**Estratto fornito**
Di conseguenza, la mancata assunzione di una consulenza tecnica da parte del giudice amministrativo non viola, in astratto, il principio costituzionale del diritto di difesa e dell’effettività della tutela giurisdizionale, come invece parte appellante assume (Cons. Stato, sez. II, 8 maggio 2019, n. 2975)
Trascorrendo sul piano degli elementi fattuali evidenziati dall’appellante, non sussiste ragione alcuna per attivare una nuova ed autonoma valutazione che investa il merito più strettamente tecnico-sanitario della vicenda, e pertanto deve respingersi la richiesta dell’appellante, formulata in questa sede, di ricorso alla c.t.u., la quale, dovendo investire solo la attendibilità delle ragioni addotte dal Comitato di verifica per negare la dipendenza da causa di servizio (giurisprudenza pacifica; v. , tra le tante, la sentenza del Consiglio di Stato, sez. IV, 8 gennaio 2013, n. 31), può essere ammessa unicamente ove il ricorso fornisca un qualche specifico elemento per ritenere palesemente illogico o palesemente errato il giudizio del Comitato; laddove, invece, come s’è visto, nel caso controverso, a giudizio del Collegio, non sussistono elementi specifici per ritenere palesemente irragionevole la valutazione del Comitato, anche tenuto conto della documentazione versata in atti dal ricorrente per avvalorare la tesi contraria. Questa Sezione, in una vicenda analoga, si è espressa nei medesimi termini, osservando che “In sede di riconoscimento della dipendenza dell’infermità da causa di servizio, la possibilità di procedere ad una consulenza tecnica d’ufficio non può estendersi sino a determinare e legittimare una sostituzione del giudice alle valutazioni compiute dall’amministrazione tramite il proprio Comitato di Verifica per cui il giudice può disporla solo per verificare specifici e concreti aspetti che rimangono in dubbio e che un’ulteriore perizia sia in grado di chiarire efficacemente, nonostante il tempo trascorso” (cfr. sentenza, sez. II, 8 maggio 2019, n. 2975).

**Dati registrati**
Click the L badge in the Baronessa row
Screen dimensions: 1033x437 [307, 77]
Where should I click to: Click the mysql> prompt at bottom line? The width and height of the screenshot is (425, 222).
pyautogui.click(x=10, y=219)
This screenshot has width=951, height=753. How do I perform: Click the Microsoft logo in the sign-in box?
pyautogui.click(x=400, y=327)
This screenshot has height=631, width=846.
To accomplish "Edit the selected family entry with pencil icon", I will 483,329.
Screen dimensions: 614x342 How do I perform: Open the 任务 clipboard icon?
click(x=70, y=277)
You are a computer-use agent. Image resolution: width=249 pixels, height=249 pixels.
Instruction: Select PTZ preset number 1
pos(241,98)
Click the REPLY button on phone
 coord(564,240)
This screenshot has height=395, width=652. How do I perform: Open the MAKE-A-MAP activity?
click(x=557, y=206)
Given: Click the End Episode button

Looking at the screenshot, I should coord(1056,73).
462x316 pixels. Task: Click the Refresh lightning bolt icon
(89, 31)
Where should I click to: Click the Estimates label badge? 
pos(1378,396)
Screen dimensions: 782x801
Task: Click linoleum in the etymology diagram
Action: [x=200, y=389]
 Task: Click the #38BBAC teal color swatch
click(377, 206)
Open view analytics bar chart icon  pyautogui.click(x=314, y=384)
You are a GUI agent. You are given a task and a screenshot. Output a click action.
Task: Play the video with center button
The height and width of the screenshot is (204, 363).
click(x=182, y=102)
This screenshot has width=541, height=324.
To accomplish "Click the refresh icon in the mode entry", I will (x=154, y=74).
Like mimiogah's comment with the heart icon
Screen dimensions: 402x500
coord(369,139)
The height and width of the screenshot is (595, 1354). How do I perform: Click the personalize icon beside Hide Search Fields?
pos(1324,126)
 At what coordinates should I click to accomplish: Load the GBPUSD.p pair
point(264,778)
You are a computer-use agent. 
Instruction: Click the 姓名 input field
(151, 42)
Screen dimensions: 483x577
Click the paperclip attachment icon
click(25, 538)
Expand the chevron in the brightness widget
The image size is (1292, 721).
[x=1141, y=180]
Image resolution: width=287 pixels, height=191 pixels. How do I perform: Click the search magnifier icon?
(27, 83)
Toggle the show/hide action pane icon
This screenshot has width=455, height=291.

**Istruzioni di lavoro**
1. Per ciascuna affermazione indica se concorda con l'estratto fornito. Rispondi sì o no e cita tra virgolette le parole del testo che decidono la risposta.
(a) Il Comitato di verifica aveva negato la dipendenza da causa di servizio.
(b) La richiesta dell'appellante di ricorrere alla c.t.u. viene accolta.
(c) La sentenza della sez. IV citata come esempio, la n. 31, è del 2019.
2. Trascrivi dall'estratto fornito il passo compreso tra "Di conseguenza, la" e "Stato, sez. II, 8 maggio 2019, n. 2975)", estremi inclusi.

**Risposte per punto**
1.
(a) Sì: «le ragioni addotte dal Comitato di verifica per negare la dipendenza da causa di servizio».
(b) No: «deve respingersi la richiesta dell’appellante, formulata in questa sede, di ricorso alla c.t.u.».
(c) No: «sez. IV, 8 gennaio 2013, n. 31».

2.
Di conseguenza, la mancata assunzione di una consulenza tecnica da parte del giudice amministrativo non viola, in astratto, il principio costituzionale del diritto di difesa e dell’effettività della tutela giurisdizionale, come invece parte appellante assume (Cons. Stato, sez. II, 8 maggio 2019, n. 2975)